**WHAT YOU NEED TO DO**
Scan the records below for the line with "At what coordinates" and the line with "You are a computer-use agent. Screen". Repeat those two lines and every line between them exactly, and nothing else.

**Collected data**
────────

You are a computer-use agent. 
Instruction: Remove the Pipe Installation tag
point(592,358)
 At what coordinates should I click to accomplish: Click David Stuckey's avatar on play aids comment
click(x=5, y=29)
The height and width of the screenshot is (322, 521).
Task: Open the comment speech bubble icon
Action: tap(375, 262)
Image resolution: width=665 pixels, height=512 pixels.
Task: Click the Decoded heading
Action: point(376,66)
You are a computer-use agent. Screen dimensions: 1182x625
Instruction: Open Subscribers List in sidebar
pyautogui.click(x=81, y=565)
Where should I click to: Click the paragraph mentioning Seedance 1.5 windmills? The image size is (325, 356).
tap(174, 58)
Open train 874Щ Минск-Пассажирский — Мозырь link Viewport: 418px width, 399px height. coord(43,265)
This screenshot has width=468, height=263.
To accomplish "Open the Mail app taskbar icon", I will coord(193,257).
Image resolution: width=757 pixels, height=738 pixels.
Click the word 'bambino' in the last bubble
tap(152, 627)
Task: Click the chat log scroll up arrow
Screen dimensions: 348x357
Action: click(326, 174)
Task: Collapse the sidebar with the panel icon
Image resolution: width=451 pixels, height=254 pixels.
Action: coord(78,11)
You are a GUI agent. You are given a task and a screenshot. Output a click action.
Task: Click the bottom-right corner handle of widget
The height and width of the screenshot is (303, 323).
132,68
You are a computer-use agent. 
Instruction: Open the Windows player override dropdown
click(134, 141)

────────

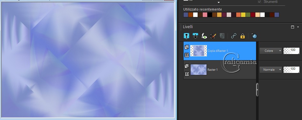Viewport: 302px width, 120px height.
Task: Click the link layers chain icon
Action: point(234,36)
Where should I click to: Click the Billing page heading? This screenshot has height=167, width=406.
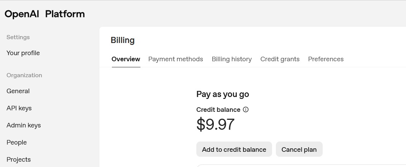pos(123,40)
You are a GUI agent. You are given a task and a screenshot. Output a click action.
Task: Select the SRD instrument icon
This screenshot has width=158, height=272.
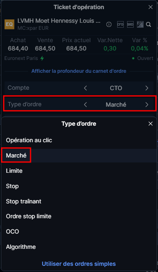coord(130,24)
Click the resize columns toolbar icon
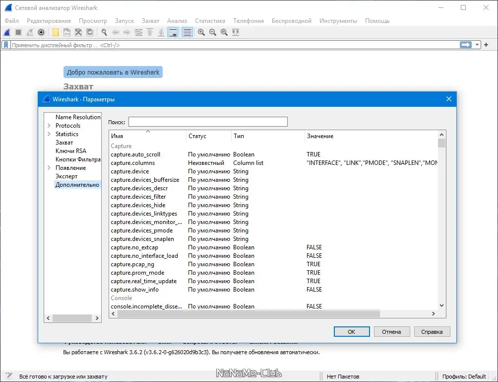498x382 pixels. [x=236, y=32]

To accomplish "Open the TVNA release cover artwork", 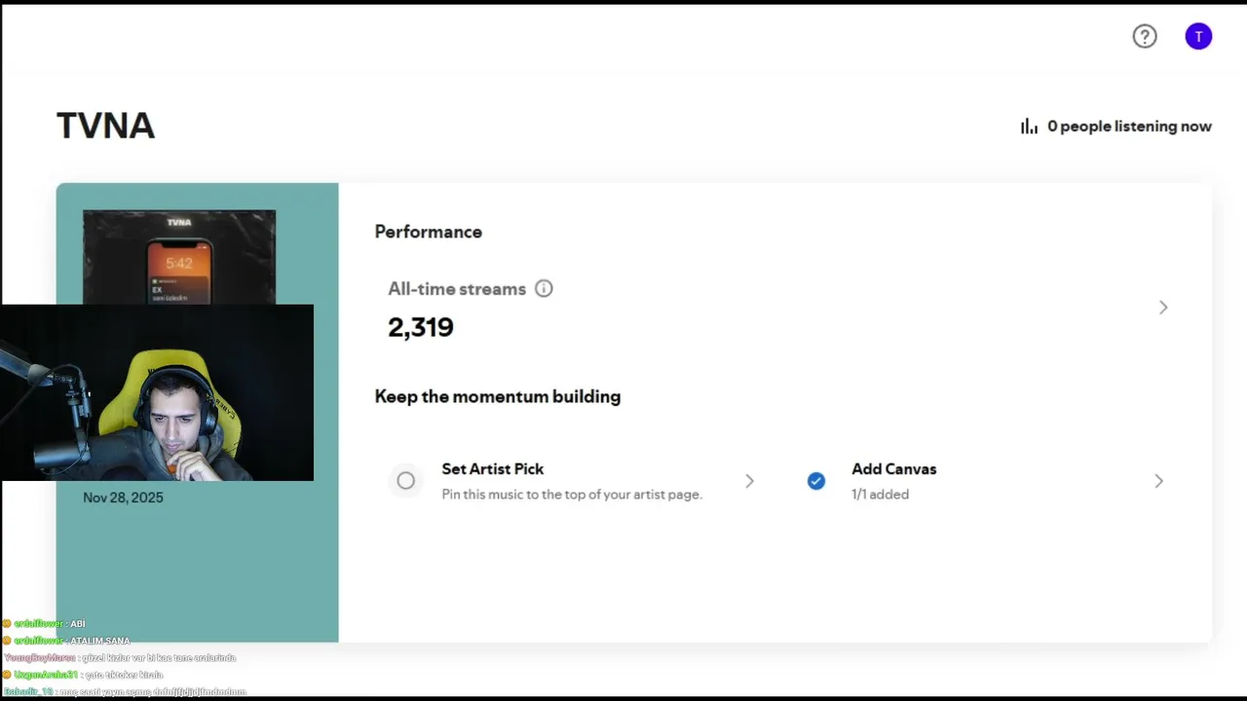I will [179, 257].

────────

**RESPONSE AREA**
 At what coordinates should I click to accomplish: Click David Stuckey's avatar on play aids comment
click(x=5, y=29)
The height and width of the screenshot is (322, 521).
Task: Open the comment speech bubble icon
Action: tap(375, 262)
Image resolution: width=665 pixels, height=512 pixels.
Task: Click the Decoded heading
Action: point(376,66)
You are a computer-use agent. Screen dimensions: 1182x625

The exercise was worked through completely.